Reclus, Jean-Jacques-Élisée

 

Born Mar. 15, 1830, in Sainte-Foy-la-Grande, Gironde, France; died July 4, 1905, in Turnhout, Belgium. French geographer, sociologist, and political figure. One of the theoreticians of anarchism.

Reclus was a member of the First International, in which he aligned himself with the Bakuninists. A supporter of the Republic, he emigrated from France after Louis Bonaparte’s coup d’etat and lived in Great Britain, the USA, and various countries in South America. At the time of the Paris Commune of 1871, Reclus fought in the national guard and was taken captive by the Versaillais. Sentenced to lifetime exile, he lived in Italy, Switzerland, and Belgium.

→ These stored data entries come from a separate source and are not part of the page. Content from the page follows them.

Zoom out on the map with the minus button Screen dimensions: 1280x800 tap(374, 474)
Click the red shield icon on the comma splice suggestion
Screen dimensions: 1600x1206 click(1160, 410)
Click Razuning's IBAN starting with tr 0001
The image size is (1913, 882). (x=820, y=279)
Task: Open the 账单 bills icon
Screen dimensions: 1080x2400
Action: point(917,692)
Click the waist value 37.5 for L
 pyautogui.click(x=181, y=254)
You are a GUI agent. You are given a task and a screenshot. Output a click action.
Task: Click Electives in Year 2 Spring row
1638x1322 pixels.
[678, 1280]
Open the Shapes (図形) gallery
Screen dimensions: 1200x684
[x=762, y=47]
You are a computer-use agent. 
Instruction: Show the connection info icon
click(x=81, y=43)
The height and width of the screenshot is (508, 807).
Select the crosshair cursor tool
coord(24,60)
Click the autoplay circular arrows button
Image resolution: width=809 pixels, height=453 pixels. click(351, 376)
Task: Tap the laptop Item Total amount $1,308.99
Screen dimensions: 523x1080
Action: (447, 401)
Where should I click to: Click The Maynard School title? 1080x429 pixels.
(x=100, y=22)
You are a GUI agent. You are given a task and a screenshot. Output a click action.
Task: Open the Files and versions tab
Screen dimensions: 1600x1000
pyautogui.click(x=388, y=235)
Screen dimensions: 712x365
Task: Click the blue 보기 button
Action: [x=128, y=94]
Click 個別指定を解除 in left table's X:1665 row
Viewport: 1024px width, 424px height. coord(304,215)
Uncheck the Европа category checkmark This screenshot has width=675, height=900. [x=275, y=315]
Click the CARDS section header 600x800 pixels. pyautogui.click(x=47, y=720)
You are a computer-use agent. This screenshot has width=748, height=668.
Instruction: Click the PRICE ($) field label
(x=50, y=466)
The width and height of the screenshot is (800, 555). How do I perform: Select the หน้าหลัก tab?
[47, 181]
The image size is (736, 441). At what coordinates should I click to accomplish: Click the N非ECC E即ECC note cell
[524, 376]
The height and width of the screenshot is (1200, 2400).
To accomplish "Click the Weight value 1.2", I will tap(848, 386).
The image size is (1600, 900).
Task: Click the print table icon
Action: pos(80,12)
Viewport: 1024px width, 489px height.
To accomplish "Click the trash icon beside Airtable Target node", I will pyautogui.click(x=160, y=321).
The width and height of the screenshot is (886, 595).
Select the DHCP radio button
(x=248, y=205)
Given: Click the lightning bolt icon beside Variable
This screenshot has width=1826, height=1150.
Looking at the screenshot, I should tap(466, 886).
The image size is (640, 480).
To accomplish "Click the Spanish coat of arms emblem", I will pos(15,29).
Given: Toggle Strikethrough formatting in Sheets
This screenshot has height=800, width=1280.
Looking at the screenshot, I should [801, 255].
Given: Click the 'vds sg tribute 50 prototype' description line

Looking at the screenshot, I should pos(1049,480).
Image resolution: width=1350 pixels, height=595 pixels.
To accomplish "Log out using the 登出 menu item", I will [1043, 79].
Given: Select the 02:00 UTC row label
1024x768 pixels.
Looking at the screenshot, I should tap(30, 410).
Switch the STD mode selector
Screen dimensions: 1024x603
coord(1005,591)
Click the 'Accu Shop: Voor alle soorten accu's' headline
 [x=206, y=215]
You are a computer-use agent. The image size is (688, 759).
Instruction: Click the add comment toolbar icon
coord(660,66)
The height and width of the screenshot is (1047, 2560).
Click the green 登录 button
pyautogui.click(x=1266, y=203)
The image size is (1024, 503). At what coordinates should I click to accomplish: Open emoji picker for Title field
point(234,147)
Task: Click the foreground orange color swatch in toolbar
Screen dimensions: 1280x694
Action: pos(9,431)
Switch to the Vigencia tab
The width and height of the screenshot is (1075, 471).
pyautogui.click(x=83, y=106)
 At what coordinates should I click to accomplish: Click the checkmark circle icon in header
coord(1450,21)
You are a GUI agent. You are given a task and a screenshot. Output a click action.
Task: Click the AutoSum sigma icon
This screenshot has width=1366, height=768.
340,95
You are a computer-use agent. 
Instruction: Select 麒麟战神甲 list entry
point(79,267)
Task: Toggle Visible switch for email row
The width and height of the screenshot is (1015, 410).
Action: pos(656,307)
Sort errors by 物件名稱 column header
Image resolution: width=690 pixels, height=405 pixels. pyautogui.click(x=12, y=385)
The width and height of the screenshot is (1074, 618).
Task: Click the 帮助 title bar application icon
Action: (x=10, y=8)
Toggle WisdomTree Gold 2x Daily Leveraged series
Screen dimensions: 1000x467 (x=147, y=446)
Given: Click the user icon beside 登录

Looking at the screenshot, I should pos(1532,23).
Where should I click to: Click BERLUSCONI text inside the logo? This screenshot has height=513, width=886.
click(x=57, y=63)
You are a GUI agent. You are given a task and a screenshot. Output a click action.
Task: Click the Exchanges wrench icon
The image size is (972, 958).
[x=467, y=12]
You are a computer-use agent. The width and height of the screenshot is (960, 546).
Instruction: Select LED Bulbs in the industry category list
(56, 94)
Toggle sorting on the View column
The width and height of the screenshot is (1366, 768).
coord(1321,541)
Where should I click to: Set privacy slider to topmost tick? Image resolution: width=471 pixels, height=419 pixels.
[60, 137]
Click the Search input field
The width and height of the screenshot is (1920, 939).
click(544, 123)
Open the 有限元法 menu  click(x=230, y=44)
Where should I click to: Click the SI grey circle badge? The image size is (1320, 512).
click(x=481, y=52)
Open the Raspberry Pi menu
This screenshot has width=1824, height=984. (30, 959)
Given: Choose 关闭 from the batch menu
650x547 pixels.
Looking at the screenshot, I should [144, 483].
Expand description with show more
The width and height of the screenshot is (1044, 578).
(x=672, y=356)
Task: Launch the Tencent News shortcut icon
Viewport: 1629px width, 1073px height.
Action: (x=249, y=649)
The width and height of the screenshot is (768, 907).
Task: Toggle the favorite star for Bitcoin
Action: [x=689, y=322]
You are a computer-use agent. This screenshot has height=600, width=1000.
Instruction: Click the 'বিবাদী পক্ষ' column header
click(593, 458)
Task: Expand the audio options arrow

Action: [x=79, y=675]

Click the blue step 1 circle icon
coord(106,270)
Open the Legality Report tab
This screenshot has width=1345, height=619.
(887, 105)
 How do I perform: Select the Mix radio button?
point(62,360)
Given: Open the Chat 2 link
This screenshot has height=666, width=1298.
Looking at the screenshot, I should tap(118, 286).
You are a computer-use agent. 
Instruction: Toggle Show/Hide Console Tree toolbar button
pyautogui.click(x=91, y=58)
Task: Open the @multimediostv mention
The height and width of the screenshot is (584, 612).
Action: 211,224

From 1892 to 1905, Reclus was a professor of geography in Brussels, first at the Free University and then at the New University, which was founded on his initiative. In his writings he affirmed the role of history in geographical studies. His major work The Earth and Its Inhabitants (1876–94) achieved world renown; in this work he presented a general picture of the development of humanity and described countries in a vivid and lively style. Reclus exaggerated the influence of the geographical milieu on the development of society but was not a consistent adherent of geographic determinism.

WORKS

La Terre, description de phénomènes de la vie du globe, 5th ed., vols. 1–2. Paris, 1883.
In Russian translation:
Zemlia i liudi. Vseobshchaia istoriia, vols. 1–19. Moscow, 1898–1901.
Evoliutsiia, revoliutsiia i ideal anarkhizma. Moscow, 1917.
Chelovek i Zemlia, vols. 1–6. St. Petersburg, 1906–09.

REFERENCE

Lebedeva, N. A., and N. K. Lebedev. E. Rekliu. Moscow, 1956.